-- start Text extract --

I'm going to set up my CO2 system. Since I don't have a check valve at the moment I'm going to put my reactor and my other bottle in a big bucket so that if it does back up it won't make a mess on the floor. I'm going to put an airstone on the end to act as a diffuser and I'm going to put that airstone inside my filter. I'm going to leave the filter and the CO2 system going all day and all night long in the tank. I am going to have the lights on all day (as I do now). And, just to be on the safe side I'm going to do daily (maybe twice daily) ph checks to make sure that doesn't drop on me and kill my fish. In about 3 weeks I'm going to have to make my CO2 recipe again cause it runs out and I'm going to shake the bottle every few days or so to keep the CO2 going........Have I covered everything???

Also, does the size of the bottles matter?


----------



## James0816 (Jun 19, 2009)

Pretty much....but....if you have an HOB filter, I would put the diffuser under the intake instead of directly in the filter.

Most recipes out there call for a 2 liter bottle or similar. I prefer the Ocean Spray bottles as they form a better and tighter fit than the soda bottles.


----------



## Amie (Sep 15, 2010)

What is an HOB filter?? Duh!!! I bet it's hangs on back. Okay, I can do that too.

-- end Text extract --

— Set problem —
Extend the forum thread about setting up a homemade CO2 system for a fish tank, picking up after its last post.

-- start Data excerpts --

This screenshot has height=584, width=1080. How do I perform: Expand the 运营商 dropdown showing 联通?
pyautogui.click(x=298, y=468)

-- end Data excerpts --
-- start Data excerpts --

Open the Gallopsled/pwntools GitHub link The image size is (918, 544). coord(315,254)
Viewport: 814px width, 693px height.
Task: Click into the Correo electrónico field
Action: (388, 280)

-- end Data excerpts --
-- start Data excerpts --

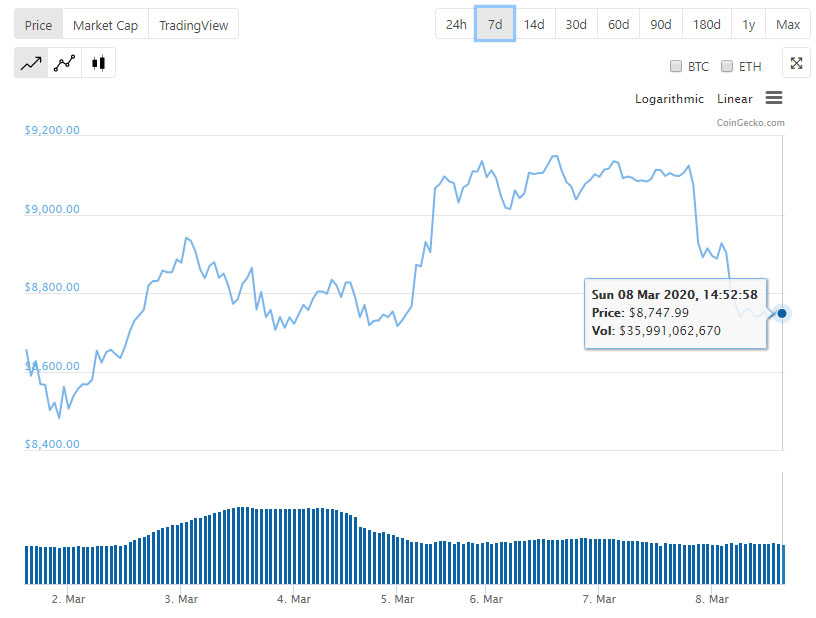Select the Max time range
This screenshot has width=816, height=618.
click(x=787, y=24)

-- end Data excerpts --

— Written reply —
I found everything around the house today that I needed for this!!! Except for the airstone and the yeast!!! I even managed to find some extra oxygen tubing belonging to my daughter's nebulizer (that she does not use anymore) instead of having to go buy that LOL!!!!!!


----------



## mk4gti (Jun 15, 2010)

What kind of plants and lights do you have on your tank? For a 10 gallon evena DIY co2 set up isnt really necessary.


----------



## Amie (Sep 15, 2010)

I get that but adding the CO2 can only help them more right. Some of them have some brown leaves on them and some of the Anacharis leaves have melted off and I think they are slowly dying so Im going to give this a try. They might do okay without it but I think they will do superb with it.


----------



## James0816 (Jun 19, 2009)

Amie said:


> I get that but adding the CO2 can only help them more right.


Yes...your plants will thank you for it.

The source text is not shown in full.